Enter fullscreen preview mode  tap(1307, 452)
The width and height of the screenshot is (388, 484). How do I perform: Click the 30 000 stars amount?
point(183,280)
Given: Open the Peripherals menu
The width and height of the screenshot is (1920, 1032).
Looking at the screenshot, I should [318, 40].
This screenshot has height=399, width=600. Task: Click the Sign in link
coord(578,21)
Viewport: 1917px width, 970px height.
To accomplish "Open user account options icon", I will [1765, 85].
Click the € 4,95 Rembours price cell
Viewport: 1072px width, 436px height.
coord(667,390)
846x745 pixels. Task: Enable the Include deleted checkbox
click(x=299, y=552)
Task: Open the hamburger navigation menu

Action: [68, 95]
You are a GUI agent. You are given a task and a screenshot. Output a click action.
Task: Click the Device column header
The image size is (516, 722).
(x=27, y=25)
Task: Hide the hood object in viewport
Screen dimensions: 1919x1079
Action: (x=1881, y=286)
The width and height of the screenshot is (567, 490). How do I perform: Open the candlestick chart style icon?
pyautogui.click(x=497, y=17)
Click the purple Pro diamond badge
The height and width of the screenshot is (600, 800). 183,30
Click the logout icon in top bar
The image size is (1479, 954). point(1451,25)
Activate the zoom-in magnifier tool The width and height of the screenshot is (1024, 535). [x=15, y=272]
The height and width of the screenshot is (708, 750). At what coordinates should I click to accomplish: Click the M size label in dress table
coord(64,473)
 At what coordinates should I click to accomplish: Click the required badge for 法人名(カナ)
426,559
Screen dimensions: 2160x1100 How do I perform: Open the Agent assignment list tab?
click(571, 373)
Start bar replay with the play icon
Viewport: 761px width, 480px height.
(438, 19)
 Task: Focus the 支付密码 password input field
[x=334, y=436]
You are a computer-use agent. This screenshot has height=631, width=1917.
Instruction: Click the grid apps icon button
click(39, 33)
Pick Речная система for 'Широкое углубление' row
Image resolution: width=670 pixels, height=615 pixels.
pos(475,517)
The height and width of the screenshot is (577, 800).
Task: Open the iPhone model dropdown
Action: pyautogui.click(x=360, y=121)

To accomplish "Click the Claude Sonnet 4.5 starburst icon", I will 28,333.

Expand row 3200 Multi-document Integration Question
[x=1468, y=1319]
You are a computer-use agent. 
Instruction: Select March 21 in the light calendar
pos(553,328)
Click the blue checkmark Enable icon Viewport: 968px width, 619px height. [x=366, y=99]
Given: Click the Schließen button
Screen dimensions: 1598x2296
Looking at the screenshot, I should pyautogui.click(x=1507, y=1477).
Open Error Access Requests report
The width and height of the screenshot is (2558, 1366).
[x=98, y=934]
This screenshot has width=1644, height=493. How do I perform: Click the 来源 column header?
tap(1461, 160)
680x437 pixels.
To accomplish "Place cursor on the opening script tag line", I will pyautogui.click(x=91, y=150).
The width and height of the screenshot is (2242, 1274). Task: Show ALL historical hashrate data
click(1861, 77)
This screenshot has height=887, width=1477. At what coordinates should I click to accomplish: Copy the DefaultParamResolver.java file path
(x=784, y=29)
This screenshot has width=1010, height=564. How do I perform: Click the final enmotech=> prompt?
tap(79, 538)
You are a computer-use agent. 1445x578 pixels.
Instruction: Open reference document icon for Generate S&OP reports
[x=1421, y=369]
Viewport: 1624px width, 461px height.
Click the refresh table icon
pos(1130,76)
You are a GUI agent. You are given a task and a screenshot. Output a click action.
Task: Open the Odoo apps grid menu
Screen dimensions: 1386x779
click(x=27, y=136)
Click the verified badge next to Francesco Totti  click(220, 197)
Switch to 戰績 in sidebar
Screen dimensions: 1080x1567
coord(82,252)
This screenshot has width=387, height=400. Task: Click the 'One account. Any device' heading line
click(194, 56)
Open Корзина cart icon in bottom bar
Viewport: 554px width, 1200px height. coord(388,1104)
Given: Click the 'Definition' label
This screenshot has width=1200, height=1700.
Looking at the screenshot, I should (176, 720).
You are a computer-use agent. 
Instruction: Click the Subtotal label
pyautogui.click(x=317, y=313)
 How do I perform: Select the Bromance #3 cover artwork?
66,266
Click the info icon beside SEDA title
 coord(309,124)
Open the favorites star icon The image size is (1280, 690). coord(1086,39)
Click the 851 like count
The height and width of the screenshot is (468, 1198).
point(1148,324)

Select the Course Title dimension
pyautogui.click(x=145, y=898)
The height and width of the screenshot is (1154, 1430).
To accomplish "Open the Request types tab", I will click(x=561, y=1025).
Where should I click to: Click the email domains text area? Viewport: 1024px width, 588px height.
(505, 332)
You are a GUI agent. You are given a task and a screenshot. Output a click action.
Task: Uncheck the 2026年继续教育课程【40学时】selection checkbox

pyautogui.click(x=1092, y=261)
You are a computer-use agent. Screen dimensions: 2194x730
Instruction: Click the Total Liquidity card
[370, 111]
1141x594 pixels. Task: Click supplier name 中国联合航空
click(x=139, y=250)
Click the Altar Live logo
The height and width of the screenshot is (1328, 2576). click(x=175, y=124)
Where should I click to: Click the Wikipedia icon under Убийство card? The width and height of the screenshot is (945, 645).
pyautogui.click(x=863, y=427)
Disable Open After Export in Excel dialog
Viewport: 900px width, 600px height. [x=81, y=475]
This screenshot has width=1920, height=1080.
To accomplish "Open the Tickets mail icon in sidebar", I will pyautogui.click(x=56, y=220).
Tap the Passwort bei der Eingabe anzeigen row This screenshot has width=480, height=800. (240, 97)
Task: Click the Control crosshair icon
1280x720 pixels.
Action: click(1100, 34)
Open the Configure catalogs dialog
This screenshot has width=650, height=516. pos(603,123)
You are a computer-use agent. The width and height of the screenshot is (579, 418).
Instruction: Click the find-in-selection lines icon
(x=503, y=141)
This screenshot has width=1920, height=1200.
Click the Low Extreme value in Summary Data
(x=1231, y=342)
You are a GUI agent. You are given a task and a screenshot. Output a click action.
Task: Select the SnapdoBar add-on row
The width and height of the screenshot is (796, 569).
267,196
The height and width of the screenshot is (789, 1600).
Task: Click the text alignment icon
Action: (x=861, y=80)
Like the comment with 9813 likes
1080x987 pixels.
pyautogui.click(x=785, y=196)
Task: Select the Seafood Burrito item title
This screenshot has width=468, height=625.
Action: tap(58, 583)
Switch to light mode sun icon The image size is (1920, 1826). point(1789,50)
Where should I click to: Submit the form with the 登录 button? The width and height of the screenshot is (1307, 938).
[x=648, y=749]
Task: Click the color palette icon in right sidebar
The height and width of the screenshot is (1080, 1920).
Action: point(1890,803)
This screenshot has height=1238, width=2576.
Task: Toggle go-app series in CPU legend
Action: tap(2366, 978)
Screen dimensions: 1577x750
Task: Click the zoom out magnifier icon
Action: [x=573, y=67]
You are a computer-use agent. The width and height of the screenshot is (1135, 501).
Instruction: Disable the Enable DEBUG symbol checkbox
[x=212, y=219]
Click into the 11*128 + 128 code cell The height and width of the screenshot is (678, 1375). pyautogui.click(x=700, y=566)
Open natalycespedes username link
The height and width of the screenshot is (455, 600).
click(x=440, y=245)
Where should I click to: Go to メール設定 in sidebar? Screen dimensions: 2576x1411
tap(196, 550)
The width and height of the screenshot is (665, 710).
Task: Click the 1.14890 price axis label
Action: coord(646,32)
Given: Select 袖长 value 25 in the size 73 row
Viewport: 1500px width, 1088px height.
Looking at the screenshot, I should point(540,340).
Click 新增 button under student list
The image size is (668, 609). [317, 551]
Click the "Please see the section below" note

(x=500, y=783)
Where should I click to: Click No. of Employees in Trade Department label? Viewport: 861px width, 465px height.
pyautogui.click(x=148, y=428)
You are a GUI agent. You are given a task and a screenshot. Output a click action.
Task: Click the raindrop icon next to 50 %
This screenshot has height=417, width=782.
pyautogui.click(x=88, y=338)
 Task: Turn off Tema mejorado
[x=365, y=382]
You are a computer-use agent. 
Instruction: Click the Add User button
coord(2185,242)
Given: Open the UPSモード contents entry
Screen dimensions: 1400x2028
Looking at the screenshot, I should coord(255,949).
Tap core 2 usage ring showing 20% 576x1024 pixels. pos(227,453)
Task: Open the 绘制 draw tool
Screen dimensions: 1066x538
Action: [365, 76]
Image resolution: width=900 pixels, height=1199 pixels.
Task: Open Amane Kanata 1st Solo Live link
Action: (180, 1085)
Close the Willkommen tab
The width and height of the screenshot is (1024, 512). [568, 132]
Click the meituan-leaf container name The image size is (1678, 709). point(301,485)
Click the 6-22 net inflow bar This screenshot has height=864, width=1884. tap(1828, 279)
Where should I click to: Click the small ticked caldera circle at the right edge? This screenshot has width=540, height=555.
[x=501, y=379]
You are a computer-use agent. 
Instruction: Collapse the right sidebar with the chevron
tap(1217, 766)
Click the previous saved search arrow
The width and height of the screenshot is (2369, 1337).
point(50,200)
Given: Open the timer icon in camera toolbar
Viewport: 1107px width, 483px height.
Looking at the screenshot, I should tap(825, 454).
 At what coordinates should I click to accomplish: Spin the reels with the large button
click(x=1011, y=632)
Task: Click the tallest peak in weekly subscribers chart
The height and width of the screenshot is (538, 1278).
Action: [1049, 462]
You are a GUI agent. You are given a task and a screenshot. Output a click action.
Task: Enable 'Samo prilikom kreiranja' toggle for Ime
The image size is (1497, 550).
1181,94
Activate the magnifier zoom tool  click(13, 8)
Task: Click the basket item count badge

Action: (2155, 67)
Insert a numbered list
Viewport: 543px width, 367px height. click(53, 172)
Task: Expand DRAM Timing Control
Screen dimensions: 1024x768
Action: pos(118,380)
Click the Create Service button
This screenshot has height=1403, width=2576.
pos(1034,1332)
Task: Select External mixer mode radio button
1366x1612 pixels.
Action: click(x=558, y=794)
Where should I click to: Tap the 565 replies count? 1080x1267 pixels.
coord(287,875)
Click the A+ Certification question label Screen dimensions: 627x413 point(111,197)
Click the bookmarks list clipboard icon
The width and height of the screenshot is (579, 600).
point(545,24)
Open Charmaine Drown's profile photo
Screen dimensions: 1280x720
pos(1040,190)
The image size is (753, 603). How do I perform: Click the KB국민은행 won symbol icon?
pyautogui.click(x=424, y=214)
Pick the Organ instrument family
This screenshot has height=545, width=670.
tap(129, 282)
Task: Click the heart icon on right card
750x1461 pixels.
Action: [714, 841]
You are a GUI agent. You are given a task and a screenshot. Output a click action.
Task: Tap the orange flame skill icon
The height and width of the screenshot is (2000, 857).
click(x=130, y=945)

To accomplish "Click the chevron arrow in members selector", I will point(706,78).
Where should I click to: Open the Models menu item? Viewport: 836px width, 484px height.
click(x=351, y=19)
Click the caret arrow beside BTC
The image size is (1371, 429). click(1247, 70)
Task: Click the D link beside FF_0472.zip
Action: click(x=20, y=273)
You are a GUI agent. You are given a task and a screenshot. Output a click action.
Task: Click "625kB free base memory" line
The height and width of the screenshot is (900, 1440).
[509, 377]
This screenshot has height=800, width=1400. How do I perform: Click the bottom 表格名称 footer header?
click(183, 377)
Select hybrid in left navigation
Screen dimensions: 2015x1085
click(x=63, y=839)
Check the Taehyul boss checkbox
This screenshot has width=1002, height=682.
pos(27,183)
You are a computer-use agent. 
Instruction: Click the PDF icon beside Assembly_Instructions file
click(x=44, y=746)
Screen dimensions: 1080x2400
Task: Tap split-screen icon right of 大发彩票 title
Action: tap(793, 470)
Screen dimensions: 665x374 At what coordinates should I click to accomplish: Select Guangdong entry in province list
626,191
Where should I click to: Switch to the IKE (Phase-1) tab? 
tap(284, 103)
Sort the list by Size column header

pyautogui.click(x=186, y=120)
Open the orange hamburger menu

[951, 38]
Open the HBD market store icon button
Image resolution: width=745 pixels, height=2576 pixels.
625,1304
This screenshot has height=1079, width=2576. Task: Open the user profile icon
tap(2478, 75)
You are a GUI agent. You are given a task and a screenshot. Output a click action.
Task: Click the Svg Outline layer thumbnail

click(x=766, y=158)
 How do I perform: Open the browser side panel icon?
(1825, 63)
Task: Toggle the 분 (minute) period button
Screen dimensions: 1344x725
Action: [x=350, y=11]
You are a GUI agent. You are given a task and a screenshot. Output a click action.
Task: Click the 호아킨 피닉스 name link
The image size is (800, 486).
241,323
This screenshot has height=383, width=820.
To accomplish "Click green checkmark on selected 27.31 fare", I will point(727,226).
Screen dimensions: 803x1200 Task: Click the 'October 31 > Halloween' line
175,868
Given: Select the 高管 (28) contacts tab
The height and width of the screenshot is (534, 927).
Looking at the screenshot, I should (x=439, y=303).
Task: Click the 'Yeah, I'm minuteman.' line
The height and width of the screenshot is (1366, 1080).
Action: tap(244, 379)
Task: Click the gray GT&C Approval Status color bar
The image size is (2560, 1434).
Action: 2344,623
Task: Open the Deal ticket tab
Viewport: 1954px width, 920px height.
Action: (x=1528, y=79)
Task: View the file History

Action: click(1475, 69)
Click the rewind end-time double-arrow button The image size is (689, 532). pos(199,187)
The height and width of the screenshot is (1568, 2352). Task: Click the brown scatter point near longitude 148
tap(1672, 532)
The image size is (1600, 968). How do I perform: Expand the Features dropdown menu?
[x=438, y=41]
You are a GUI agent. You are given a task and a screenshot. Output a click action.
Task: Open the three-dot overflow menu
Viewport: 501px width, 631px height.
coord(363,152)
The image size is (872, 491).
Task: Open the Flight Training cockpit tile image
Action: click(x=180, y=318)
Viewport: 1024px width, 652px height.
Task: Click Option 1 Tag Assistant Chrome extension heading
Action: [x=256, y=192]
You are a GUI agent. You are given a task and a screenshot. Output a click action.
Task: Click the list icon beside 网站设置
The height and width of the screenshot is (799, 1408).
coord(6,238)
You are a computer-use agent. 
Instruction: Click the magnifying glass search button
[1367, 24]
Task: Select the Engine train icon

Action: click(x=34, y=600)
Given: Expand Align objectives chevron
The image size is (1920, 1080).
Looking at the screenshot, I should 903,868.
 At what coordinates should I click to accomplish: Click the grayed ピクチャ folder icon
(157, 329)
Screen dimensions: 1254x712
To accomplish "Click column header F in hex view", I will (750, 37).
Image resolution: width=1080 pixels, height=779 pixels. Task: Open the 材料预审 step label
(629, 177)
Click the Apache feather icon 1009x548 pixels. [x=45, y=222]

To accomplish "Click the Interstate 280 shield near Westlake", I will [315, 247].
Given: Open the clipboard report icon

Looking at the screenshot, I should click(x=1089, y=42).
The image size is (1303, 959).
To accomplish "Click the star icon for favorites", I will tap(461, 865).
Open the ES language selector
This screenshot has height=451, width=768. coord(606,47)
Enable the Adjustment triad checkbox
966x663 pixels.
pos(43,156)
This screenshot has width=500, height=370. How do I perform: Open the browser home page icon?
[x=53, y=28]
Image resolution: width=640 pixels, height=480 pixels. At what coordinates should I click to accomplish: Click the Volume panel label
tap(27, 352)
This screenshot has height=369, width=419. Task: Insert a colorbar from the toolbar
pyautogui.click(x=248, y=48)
#####
Aim of the task
Copy the items above word for word, from the line containing "Click the rewind" to the line containing "[x=438, y=41]", both lines included.

Solution
Click the rewind end-time double-arrow button The image size is (689, 532). pos(199,187)
The height and width of the screenshot is (1568, 2352). Task: Click the brown scatter point near longitude 148
tap(1672, 532)
The image size is (1600, 968). How do I perform: Expand the Features dropdown menu?
[x=438, y=41]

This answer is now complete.